There's a mantra in investing that says, "Past performance doesn't guarantee future results." However, looking into the past returns of certain types of stocks can provide hints at what might drive future performance.

One data point that investors won't want to overlook is the total returns produced by dividend-paying stocks compared to non-payers. Over the last 50 years, dividend stocks have outperformed non-payers by more than two-to-one (9.2% average annual total return versus 4.3%, according to data from Ned Davis Research and Hartford Funds). The data also shows that there has been a massive gap between companies that can grow their dividends and those that can't (10.2% return from dividend growers, 6.7% for maintainers, and negative 0.6% for cutters and elimination). Given that difference, investors should focus on owning companies that can grow their dividends.  

Here are a couple of top dividend stocks that investors shouldn't hesitate to buy in 2025. They're well-positioned to continue producing above-average total returns in the future.  

Realty Income

Realty Income (O 1.17%) has been a dividend growth juggernaut since coming public 30 years ago. The real estate investment trust (REIT) has increased its payout 128 times during that period, including every year and for the last 109 quarters in a row. It has grown its payout at a 4.2% compound annual rate, which has helped it produce a 14.1% compound annual total return since it came public.

As noted in the intro, past performance alone doesn't guarantee Realty Income will continue increasing its dividend in the future. However, the REIT is in an excellent position to keep pushing its payout higher.

Several factors drive that view. A big driver is the REIT's resilient real estate portfolio. It owns about 15,500 retail, industrial, gaming, and other properties net leased to many of the world's top companies.

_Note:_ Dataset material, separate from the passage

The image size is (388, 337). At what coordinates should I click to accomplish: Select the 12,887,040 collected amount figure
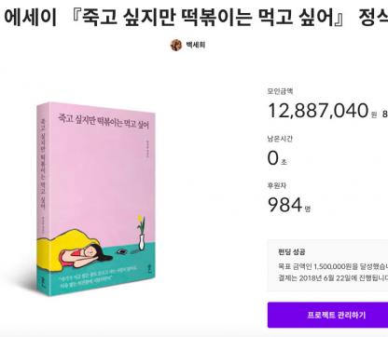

Net leases provide it with very stable rental income (tenants cover all operating expenses, including building insurance, real estate taxes, and routine maintenance) that steadily rises each year.

Meanwhile, the REIT pays out a conservative percentage of its stable cash flow in dividends (75% of its adjusted funds from operations or FFO). That enables it to retain a meaningful amount of cash to fund new investments. Realty Income estimates that its internal growth drivers will add about 2% to its FFO per share each year. On top of that, the REIT has an elite balance sheet, giving it ample financial flexibility to externally fund additional investments. It also recently launched a private fund management platform, which will enhance its access to capital and investment returns. These drivers should enable the REIT to continue growing its adjusted FFO at a mid-single-digit rate, which should support a steadily rising dividend.

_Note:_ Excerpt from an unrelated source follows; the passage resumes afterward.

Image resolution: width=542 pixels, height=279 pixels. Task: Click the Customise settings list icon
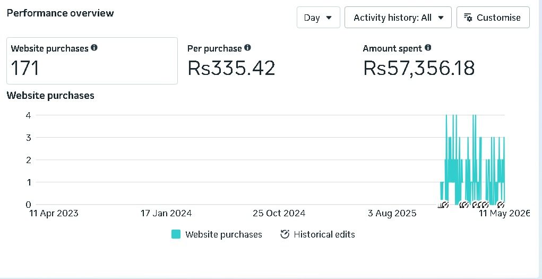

With its dividend currently yielding around 6% and its earnings growing at a mid-single-digit rate, Realty Income could easily deliver double-digit total annual returns in the future.

Brookfield Infrastructure

Brookfield Infrastructure (BIPC 3.61%) (BIP 3.88%) has grown its dividend at a 9% compound annual rate since 2009 (right around its formation). That has helped fuel 13.3% total annual returns since it came public.

The diversified global infrastructure operator (utilities, energy midstream, transportation, and data) is in an excellent position to continue growing its payout in the future (it's targeting 5% to 9% annual growth. Like Realty Income, it generates very stable cash flow. Long-term contracts or regulated rate structures supply 85% of its FFO, with that same percentage also either protected from or indexed to inflation. The company estimates that inflation escalators alone will add 3% to 4% to its FFO per share each year.

Brookfield Infrastructure also has a conservative dividend payout ratio (60%-70% of its FFO) and a strong investment-grade balance sheet. Those features give it a lot of financial flexibility to invest in organic expansion projects and make accretive acquisitions. The company currently has about $8 billion in capital projects in its backlog that it expects to complete over the next two to three years, most notably investments to build new semiconductor manufacturing facilities and data centers.

The company sees a lot of growth beyond its secured projects due to the enormous investment needed to maintain, upgrade, and build infrastructure around the world in the coming years. The company currently has over $4 billion in additional expansion projects under development and a rich pipeline of acquisition opportunities. These factors drive the company's view that it should be able to grow its FFO by more than 10% annually in the coming years.

With its dividend currently yielding around 4% and its earnings growing by more than 10% annually, Brookfield Infrastructure could have the fuel to produce total annualized returns in the mid-teens.

Great dividend growth stocks

Dividend growth stocks have historically produced the best total returns over the long term. That has certainly been the case with Realty Income and Brookfield Infrastructure, which have delivered strong returns for investors thanks to their steadily rising dividends. They're in an excellent position to continue growing their payouts in the future. Because of that, investors shouldn't hesitate to add them to their portfolios this year.